Sustituye "Image resolution" por "Display resolution" en todo el listado y reproduce sus líneas sin ningún otro cambio.

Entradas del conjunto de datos
# # #

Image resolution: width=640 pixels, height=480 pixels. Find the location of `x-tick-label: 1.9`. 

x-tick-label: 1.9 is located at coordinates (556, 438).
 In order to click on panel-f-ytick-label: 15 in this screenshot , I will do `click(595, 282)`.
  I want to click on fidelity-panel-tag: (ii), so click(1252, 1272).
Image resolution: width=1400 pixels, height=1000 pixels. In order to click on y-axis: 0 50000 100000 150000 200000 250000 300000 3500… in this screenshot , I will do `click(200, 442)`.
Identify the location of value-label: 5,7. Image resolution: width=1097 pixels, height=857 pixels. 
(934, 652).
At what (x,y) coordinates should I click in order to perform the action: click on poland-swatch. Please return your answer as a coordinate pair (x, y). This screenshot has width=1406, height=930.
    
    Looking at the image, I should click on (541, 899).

# # #

Respuesta esperada:
Display resolution: width=640 pixels, height=480 pixels. Find the location of `x-tick-label: 1.9`. 

x-tick-label: 1.9 is located at coordinates (556, 438).
 In order to click on panel-f-ytick-label: 15 in this screenshot , I will do `click(595, 282)`.
  I want to click on fidelity-panel-tag: (ii), so click(1252, 1272).
Display resolution: width=1400 pixels, height=1000 pixels. In order to click on y-axis: 0 50000 100000 150000 200000 250000 300000 3500… in this screenshot , I will do `click(200, 442)`.
Identify the location of value-label: 5,7. Display resolution: width=1097 pixels, height=857 pixels. 
(934, 652).
At what (x,y) coordinates should I click in order to perform the action: click on poland-swatch. Please return your answer as a coordinate pair (x, y). This screenshot has width=1406, height=930.
    
    Looking at the image, I should click on (541, 899).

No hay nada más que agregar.